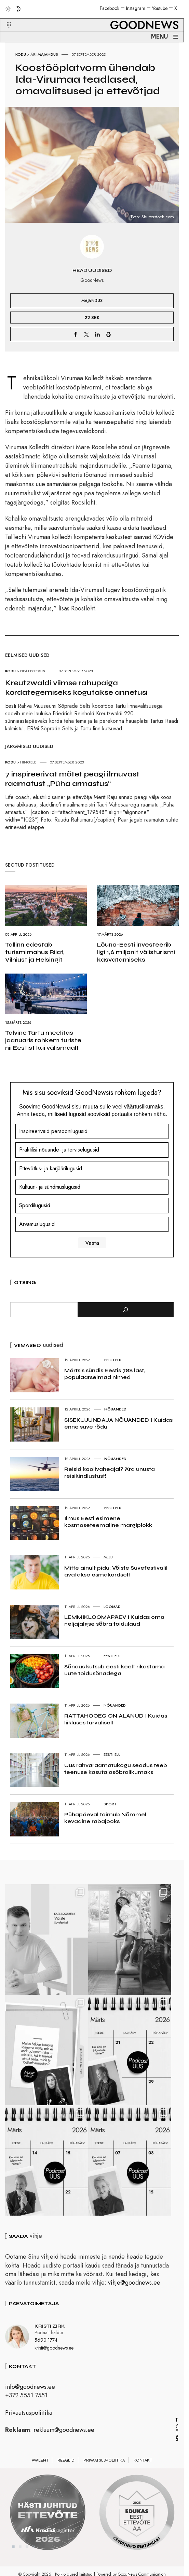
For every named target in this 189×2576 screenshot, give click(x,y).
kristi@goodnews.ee (54, 2358)
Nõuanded (115, 1409)
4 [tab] (33, 2556)
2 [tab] (20, 2556)
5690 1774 (46, 2350)
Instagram (135, 8)
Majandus (48, 54)
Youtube (159, 8)
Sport (110, 1804)
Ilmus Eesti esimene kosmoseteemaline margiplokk (108, 1521)
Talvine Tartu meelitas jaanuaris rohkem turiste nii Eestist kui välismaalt (43, 1040)
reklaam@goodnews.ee (63, 2440)
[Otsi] (126, 1309)
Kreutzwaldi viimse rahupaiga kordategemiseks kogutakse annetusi (76, 687)
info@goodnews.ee (30, 2397)
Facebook (109, 8)
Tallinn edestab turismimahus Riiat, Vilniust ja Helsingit (35, 952)
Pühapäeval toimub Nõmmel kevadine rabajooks (105, 1817)
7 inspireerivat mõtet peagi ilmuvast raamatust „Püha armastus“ (72, 779)
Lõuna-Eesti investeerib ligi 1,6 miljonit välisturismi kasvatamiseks (136, 952)
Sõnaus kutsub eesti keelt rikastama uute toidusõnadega (114, 1670)
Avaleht (40, 2470)
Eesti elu (112, 1360)
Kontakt (143, 2470)
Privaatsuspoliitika (28, 2422)
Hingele (28, 762)
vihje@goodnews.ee (134, 2292)
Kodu (20, 54)
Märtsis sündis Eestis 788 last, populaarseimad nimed (104, 1373)
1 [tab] (13, 2556)
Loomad (112, 1606)
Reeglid (66, 2470)
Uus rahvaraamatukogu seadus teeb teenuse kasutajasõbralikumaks (115, 1768)
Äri (33, 54)
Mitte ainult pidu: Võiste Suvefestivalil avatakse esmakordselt (115, 1571)
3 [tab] (27, 2556)
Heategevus (32, 671)
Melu (108, 1557)
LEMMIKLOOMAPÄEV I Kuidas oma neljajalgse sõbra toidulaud (114, 1620)
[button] (4, 16)
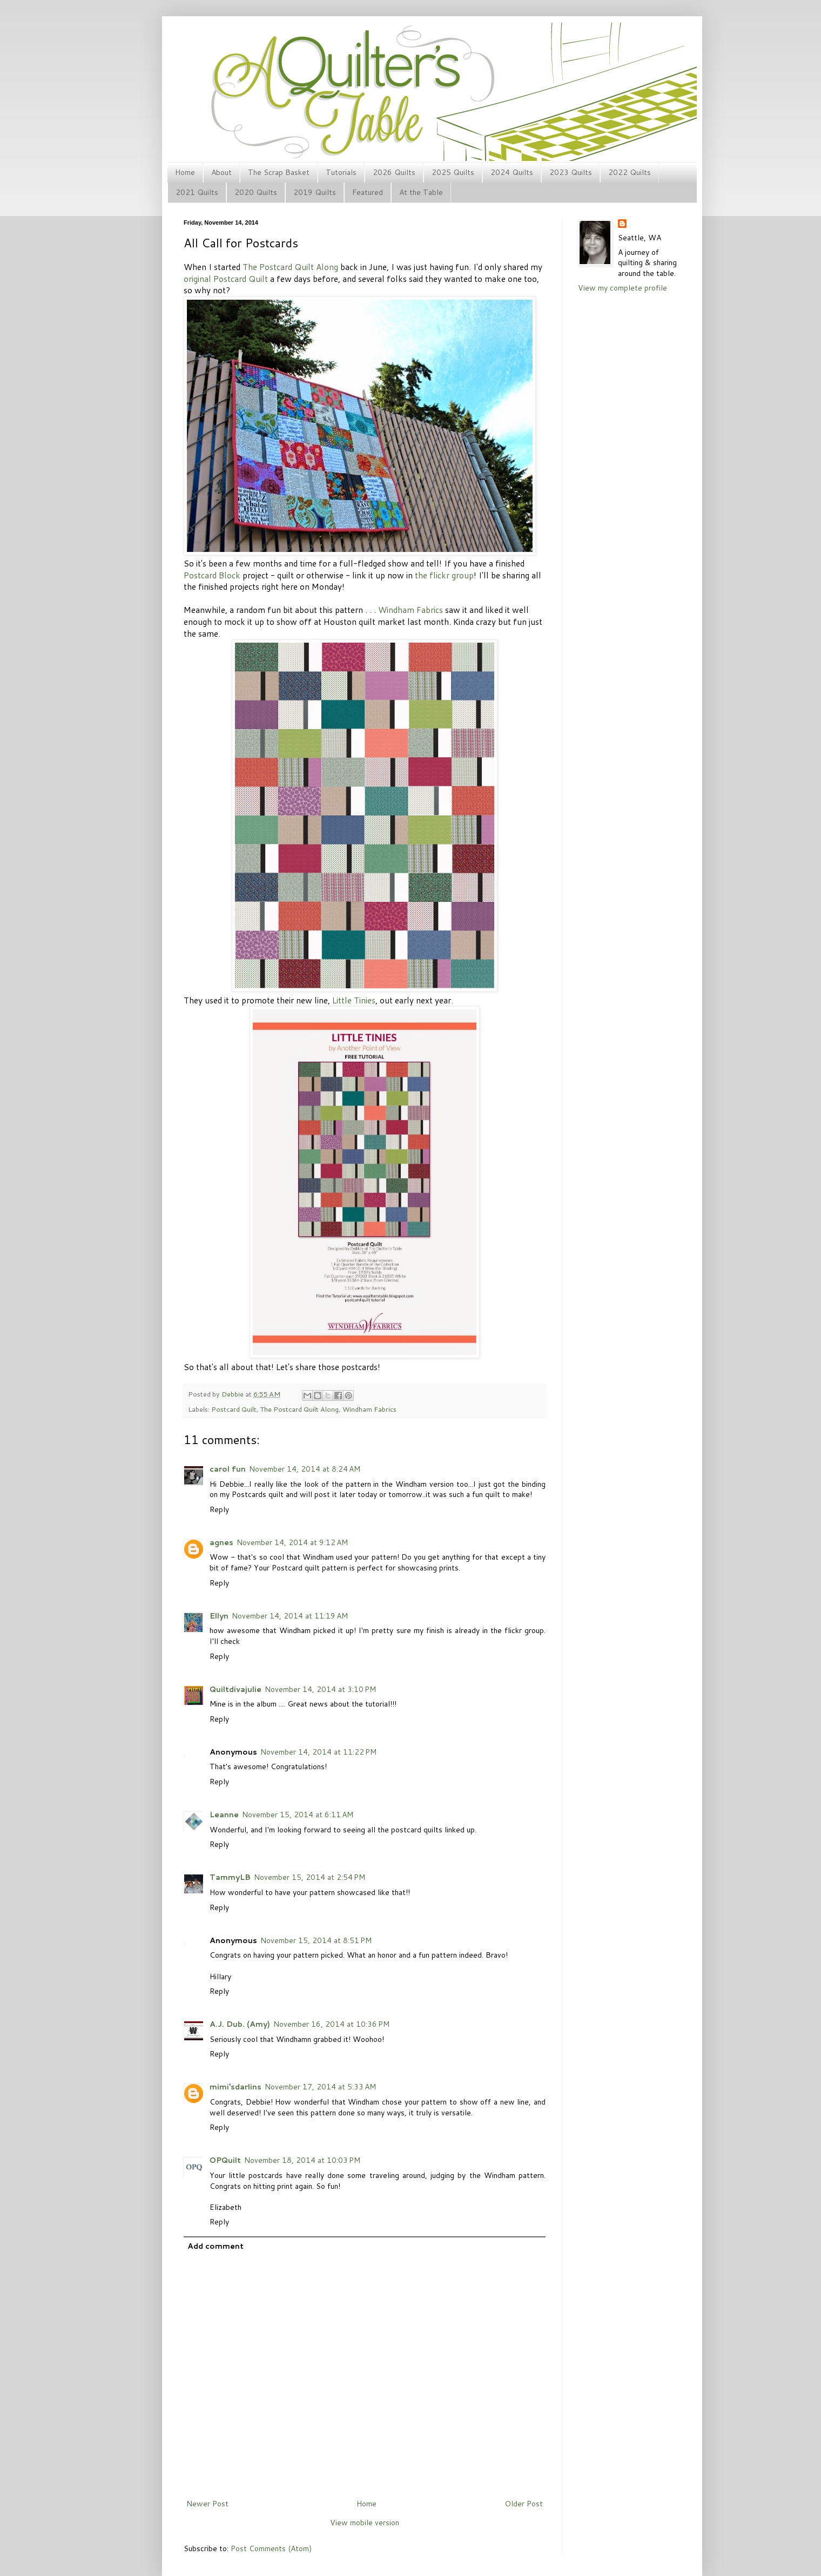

━━━━

* _EXERCISE DESCRIPTION_: Update all the material above by replacing "goodnews.ee" with "example.ee" wherever it occurs, and change nothing else. Leave the pictures out of your answer.

* _SOLVED PROBLEM_:
For every named target in this 189×2576 screenshot, give click(x,y).
kristi@example.ee (54, 2358)
Nõuanded (115, 1409)
4 [tab] (33, 2556)
2 [tab] (20, 2556)
5690 1774 (46, 2350)
Instagram (135, 8)
Majandus (48, 54)
Youtube (159, 8)
Sport (110, 1804)
Ilmus Eesti esimene kosmoseteemaline margiplokk (108, 1521)
Talvine Tartu meelitas jaanuaris rohkem turiste nii Eestist kui välismaalt (43, 1040)
reklaam@example.ee (63, 2440)
[Otsi] (126, 1309)
Kreutzwaldi viimse rahupaiga kordategemiseks kogutakse annetusi (76, 687)
info@example.ee (30, 2397)
Facebook (109, 8)
Tallinn edestab turismimahus Riiat, Vilniust ja Helsingit (35, 952)
Pühapäeval toimub Nõmmel kevadine rabajooks (105, 1817)
7 inspireerivat mõtet peagi ilmuvast raamatust „Püha armastus“ (72, 779)
Lõuna-Eesti investeerib ligi 1,6 miljonit välisturismi kasvatamiseks (136, 952)
Sõnaus kutsub eesti keelt rikastama uute toidusõnadega (114, 1670)
Avaleht (40, 2470)
Eesti elu (112, 1360)
Kontakt (143, 2470)
Privaatsuspoliitika (28, 2422)
Hingele (28, 762)
vihje@example.ee (134, 2292)
Kodu (20, 54)
Märtsis sündis Eestis 788 last, populaarseimad nimed (104, 1373)
1 [tab] (13, 2556)
Loomad (112, 1606)
Reeglid (66, 2470)
Uus rahvaraamatukogu seadus teeb teenuse kasutajasõbralikumaks (115, 1768)
Äri (33, 54)
Mitte ainult pidu: Võiste Suvefestivalil avatakse esmakordselt (115, 1571)
3 [tab] (27, 2556)
Heategevus (32, 671)
Melu (108, 1557)
LEMMIKLOOMAPÄEV I Kuidas oma neljajalgse sõbra toidulaud (114, 1620)
[button] (4, 16)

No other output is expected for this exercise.